Text for analysis ▸
She devised HHC's closure policy, creating a top-to-bottom delivery model including funding (£85,000 from EDP readers), re-educating the population and creating the vital network of emergency and permanent foster parents together with social workers to support them.

Co-operating with politicians, police, imams, judges, lawyers and health professionals, she has seen dramatic changes in attitudes to illegitimate children and their mothers.

Instead of punishing the women, sometimes with official lashing, the aim now is to help them to keep their babies. Religious leaders have helped with the publicity campaign of adverts, posters and lectures that have made that happen. They have argued that it was never the intention of the Prophet Mohammed for innocent babies or their mothers to be punished for illegitimacy.

Such deep-seated tradition is bound up in State as well as religious thinking and can be difficult to reverse. In the UK, it took fundamental 1960s social developments including the contraceptive pill and the liberalisation of women before illegitimate children and their mothers came to be viewed as 'acceptable.'

In Khartoum, where many Muslim and Christian families live happily in mixed neighbourhoods, the change in attitudes has been remarkable, with foster parents lining in their hundreds to take in the babies and with many families no longer rejecting the young mothers and their illegitimate babies.

Even so, old habits die hard and babies are still being abandoned in the city. For them, a key difference is that they are receiving far better care from police officers called to take them to Maygoma. On arrival, conditions have been vastly improved by the French arm of the medical charity, Medecins Sans Frontiers, to enable the children to survive.

The staggering death rates of three years ago have dramatically reduced. Official records show that in the five years between 1998 and 2003, of the 2500 babies admitted, no fewer that 2100 died. The mortality rate now has dropped from 80pc monthly to less than 10pc.

Information supplied ▸
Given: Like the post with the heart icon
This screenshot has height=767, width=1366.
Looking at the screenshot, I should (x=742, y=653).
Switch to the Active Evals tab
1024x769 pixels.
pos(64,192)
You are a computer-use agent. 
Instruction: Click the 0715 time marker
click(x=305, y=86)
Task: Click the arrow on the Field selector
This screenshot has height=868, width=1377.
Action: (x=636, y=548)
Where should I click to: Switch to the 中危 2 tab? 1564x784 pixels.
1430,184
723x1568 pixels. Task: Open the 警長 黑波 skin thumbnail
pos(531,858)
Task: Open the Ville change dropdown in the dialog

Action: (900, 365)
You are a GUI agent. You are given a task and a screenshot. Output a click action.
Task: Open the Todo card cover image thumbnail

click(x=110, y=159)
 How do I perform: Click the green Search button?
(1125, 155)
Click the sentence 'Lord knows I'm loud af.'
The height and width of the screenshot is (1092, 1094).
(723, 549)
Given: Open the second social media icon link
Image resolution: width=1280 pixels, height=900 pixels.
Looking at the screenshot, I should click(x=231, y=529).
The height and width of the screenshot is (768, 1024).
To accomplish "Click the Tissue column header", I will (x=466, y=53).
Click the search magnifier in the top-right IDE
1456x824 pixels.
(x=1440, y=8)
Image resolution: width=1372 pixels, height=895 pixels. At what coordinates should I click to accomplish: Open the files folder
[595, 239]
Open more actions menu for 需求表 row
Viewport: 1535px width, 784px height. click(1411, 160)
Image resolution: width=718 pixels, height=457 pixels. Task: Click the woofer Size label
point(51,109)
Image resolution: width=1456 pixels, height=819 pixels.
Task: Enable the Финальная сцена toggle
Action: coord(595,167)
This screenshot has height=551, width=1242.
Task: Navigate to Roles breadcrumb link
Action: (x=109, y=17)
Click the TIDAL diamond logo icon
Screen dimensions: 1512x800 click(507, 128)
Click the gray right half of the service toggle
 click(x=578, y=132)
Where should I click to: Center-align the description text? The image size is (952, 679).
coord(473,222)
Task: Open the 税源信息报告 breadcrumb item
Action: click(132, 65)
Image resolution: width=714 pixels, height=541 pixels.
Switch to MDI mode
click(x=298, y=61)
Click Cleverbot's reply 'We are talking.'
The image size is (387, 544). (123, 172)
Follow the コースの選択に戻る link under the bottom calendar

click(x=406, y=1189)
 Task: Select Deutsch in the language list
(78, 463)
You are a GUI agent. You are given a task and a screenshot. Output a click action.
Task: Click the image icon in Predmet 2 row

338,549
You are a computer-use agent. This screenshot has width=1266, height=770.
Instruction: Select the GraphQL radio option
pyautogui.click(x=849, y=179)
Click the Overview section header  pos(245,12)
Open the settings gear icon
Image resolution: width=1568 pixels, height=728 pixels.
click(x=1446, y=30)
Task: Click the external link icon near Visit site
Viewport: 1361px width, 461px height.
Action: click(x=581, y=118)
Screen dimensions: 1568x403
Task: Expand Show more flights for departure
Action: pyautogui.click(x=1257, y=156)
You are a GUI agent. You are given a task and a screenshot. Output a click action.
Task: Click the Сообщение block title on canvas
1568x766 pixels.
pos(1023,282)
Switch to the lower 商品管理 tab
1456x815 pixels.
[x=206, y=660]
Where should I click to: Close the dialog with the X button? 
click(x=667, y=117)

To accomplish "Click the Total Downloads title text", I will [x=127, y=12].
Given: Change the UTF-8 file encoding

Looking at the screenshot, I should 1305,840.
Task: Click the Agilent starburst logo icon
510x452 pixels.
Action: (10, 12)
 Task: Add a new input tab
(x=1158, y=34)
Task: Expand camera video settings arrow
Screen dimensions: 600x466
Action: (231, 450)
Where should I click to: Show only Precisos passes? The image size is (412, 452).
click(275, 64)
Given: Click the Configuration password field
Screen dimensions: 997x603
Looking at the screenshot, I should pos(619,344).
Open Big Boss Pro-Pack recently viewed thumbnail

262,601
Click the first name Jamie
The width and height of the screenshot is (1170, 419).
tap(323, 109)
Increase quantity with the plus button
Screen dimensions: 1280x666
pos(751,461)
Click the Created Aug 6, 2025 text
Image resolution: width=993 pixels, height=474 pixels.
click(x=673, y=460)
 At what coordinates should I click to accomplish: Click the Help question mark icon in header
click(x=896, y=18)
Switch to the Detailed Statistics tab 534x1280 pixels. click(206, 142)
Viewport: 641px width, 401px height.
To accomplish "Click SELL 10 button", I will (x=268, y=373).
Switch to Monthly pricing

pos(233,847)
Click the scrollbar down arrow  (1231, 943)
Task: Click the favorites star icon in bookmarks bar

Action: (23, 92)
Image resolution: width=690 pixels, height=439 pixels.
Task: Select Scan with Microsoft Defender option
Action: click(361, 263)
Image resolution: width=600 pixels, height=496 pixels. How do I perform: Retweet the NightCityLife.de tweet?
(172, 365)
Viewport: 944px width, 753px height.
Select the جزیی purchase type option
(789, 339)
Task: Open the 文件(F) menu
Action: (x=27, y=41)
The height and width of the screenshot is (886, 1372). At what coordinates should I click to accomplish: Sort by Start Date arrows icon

Work request 1 ▸ In the text about abandoned babies in Khartoum, how much of the funding for the closure policy came from EDP readers?
Work request 2 ▸ Carry on the text about abandoned babies in Khartoum from its final sentence.

Task answer 1 ▸ £85,000.

Task answer 2 ▸
HHC founder president Caroline Cook, on a recent research mission to Maygoma, discovered exactly what a difference had been made by the programme paid for by EDP readers.

She said: “Like everyone else, I was deeply shocked when I first heard about the plight of the babies in Maygoma.

“But, in less than two years, thanks to the support of the Eastern Daily Press, the situation has been completely transformed.

“The team's most significant achievement is that they have been able to place more than 650 babies in loving family homes, as well as reunite almost 50 with their birth mothers.

“This is an amazing accomplishment and during my visit I was lucky enough to meet some families who have adopted children from Maygoma.”

Among them was Rogina, described by Caroline as “one of the most inspirational and amazing women I have met.”

Rogina recently volunteered to look after a nine-month-old baby from Maygoma as an emergency foster mother.

Not only that, but she has also taken in a vulnerable mother with a newborn baby.

“Without Rogina's help, the desperate young mother would almost certainly have resorted to abandoning her baby,” said Caroline.

“The child was in real danger of becoming another Maygoma statistic.

“However, with Rogina's help that is now unlikely to happen. Although from a humble background herself, Rogina offers whatever assistance she can. As well as providing shelter, food and other essentials, she is working with the mother and the girl's parents to try to help strengthen the relationship between them.

“She is also helping the mother to work out her relationship with the baby's father as they eventually plan to marry.”

The success of the HHC/EDP Maygoma project has meant that there are currently more children than ever in the institution as many more are surviving their first few months of life.

The sight of so many dumped children in one place remains tragic.

As Caroline pointed out: “Whilst it is heartbreaking to walk along the corridors of the orphanage and see row upon row of babies who are crying out for love and affection, I know that our team will not rest until each and every child is placed within the care of a family.

“Thanks to the generous support of readers of the Eastern Daily Press our dream of closing the Maygoma orphanage is changing into a reality.”